What you should do:
Pick out each line in the rows below that contains the word "size" and copy those lines.

Data rows:
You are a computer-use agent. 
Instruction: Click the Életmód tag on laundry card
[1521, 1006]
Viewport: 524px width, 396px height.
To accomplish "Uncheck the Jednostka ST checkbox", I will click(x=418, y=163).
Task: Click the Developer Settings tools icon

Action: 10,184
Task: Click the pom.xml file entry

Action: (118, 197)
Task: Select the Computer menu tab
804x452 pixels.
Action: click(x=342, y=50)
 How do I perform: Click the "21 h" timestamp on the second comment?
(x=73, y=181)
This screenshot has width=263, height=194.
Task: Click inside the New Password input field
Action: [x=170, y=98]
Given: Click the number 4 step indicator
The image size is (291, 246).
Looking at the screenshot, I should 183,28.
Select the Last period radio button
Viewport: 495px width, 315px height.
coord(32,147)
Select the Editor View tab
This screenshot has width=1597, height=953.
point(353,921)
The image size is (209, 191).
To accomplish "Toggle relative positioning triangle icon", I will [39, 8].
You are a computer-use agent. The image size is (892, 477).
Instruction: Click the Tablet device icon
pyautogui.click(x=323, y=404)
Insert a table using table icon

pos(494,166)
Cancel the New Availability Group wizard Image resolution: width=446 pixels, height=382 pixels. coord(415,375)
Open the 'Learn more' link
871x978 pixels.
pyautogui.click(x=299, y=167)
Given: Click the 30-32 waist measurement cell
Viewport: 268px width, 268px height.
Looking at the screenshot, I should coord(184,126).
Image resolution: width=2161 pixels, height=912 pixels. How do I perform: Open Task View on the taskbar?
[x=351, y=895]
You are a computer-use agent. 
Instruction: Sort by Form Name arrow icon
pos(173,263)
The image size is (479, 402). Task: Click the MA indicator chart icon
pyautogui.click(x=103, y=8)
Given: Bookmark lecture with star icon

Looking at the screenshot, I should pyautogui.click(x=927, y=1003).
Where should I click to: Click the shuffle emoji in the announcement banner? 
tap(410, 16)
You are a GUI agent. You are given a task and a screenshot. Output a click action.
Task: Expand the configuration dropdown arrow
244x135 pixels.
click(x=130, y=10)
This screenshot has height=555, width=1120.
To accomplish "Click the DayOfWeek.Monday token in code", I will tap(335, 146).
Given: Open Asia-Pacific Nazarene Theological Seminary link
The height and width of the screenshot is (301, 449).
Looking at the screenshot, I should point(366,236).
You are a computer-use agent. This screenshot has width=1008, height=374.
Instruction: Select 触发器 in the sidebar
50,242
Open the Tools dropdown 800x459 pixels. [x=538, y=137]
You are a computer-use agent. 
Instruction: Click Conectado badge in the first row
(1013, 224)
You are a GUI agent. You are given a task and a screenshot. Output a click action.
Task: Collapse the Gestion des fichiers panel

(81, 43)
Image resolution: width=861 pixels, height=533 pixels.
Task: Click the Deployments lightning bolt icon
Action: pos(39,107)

Complete output:
The image size is (291, 246).
The image size is (209, 191).
You are a computer-use agent. The image size is (892, 477).
The image size is (479, 402). Task: Click the MA indicator chart icon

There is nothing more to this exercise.